Die Klage des Gideon ist so alt wie die ältesten Teile der Bibel. Und trotzdem ist sie so aktuell wie eh und je. Vielleicht hast auch du schon so gedacht oder auch geklagt wie er: „Ach Gott, wenn du wirklich für mich da bist, warum geht es mir dann so schlecht?“

Was die Israeliten zur Zeit Gideons betrifft, sagt die Bibel: ‚Der Grund ist, weil ihr den Göttern anderer Völker nachgelaufen seid.‘ Ich denke schon, dass da was dran ist. Denn auch ich verstehe Gottes Wort als eine Anleitung zum guten Leben. Wer die zehn Gebote beachtet sei es in der Ehe, in der Familie, am Arbeitsplatz in der Nachbarschaft und auch sonst, dem bleibt wohl eine ganze Menge Stress erspart und seinen Mitmenschen auch. Erst recht betrifft das das Liebesgebot Jesu.

Und trotzdem kann es dir schlecht gehen und mir auch. Und du wirst wahrscheinlich keine Antwort finden. Und ich werde dir und mir auch keine geben können. Tatsache ist, wir leben in einer Welt, die so ist wie sie ist mit ihren Licht- und Schattenseiten. Tatsache ist, ich bin so wie ich bin, mit meinen Licht- und Schattenseiten. So ist die Wirklichkeit, so ist das Leben nun mal von Gott geschaffen. Ein anderes gibt es nicht. Aber ich klage deshalb nicht. Jedenfalls nicht jetzt. Alles in allem geht es mir in dieser Zeit und in diesem Land besser als den meisten anderen Menschen auf der Welt und in der Geschichte. Ja, ich liebe mein Leben und hänge an ihm. Und bei allem, was auch schwer war und schwer ist, bin ich doch Gott dankbar, dass er es mir geschenkt hat.

Und wenn ich nun den Lehrtext lese, frage ich auch: ‚Wie kann es sein, dass es für diejenigen, die Jesus ganz nahe stehen, einen Sturm gibt, den sie fürchten wie den Tod?‘ Wie kann es sein, dass du und ich, die wir doch glauben, in solche Stürme geraten können? Ob die Antworten, die wir uns dann zurechtlegen, auch befriedigen?

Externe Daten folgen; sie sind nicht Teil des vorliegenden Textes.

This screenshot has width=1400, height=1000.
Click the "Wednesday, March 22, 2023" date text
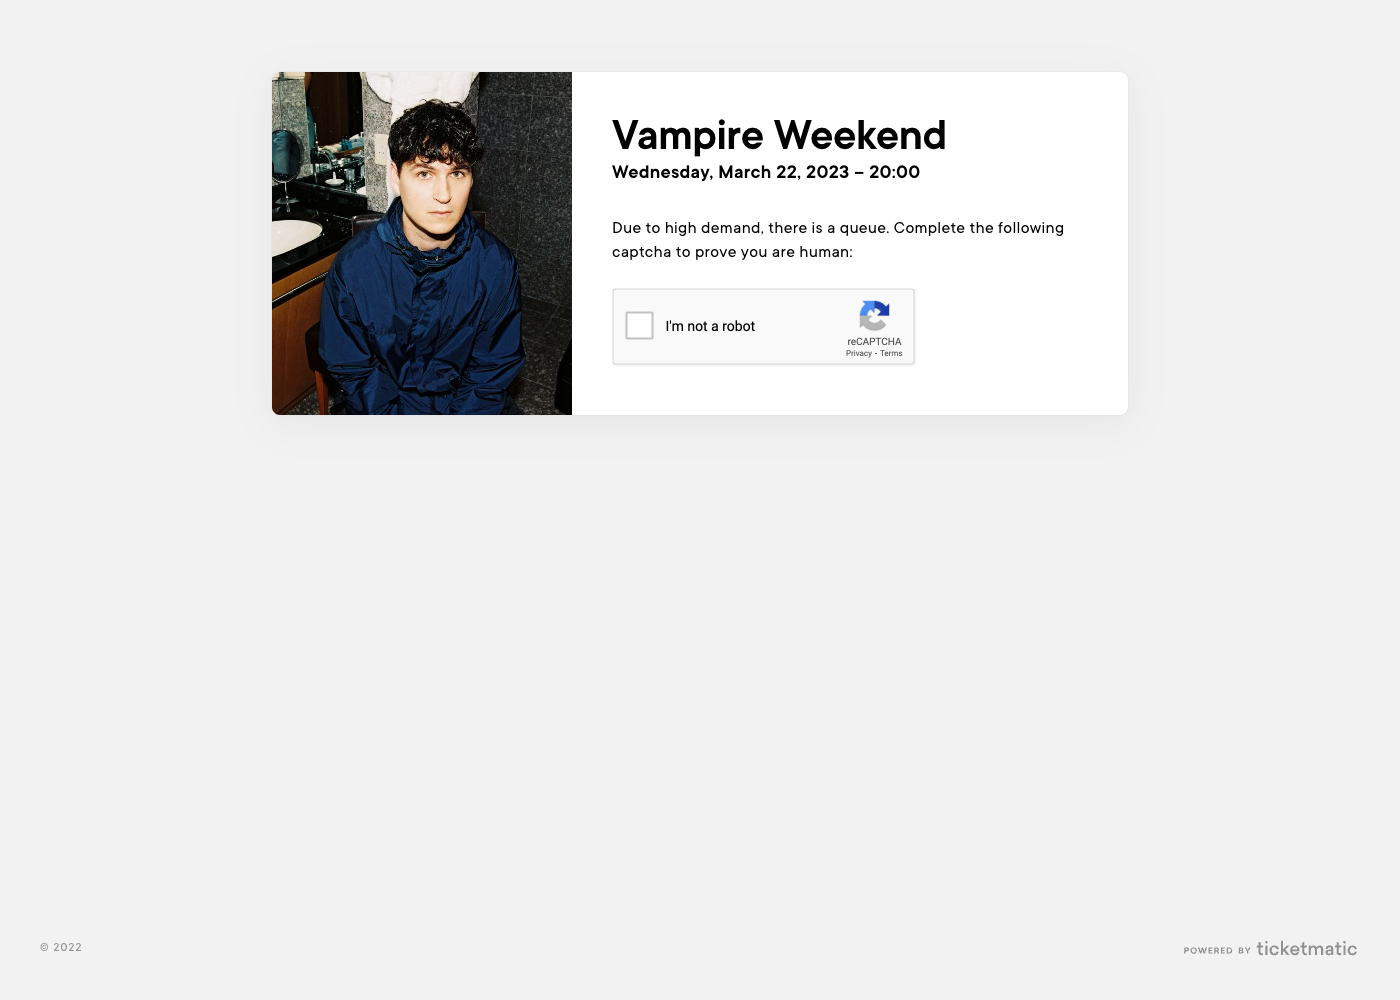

Ich muss es akzeptieren, dass stürmische Zeiten zu meinem Leben dazugehören. Aber ich kann auch zugeben, dass ich sie bisher alle überstanden habe. Wohl habe ich meine seelischen Narben davongetragen, aber ich bin nicht untergegangen und nicht zerbrochen. Und du doch auch nicht. Und darum sage ich:

Gebet: Herr, du hast damals den Sturm der Angst in den Herzen deiner Jünger gestillt. Du hast das auch bei mir getan, nicht nur einmal. Manches Mal wusste ich nicht mehr, wie es weitergeht. Doch du hast mir einen neuen Weg gezeigt. Manches Mal schien meine Hoffnung zu erlöschen. Doch du hast das Feuer wieder entfacht. Von diesen Erfahrungen zehre ich. Sie helfen mir, dass ich zuversichtlich bleibe.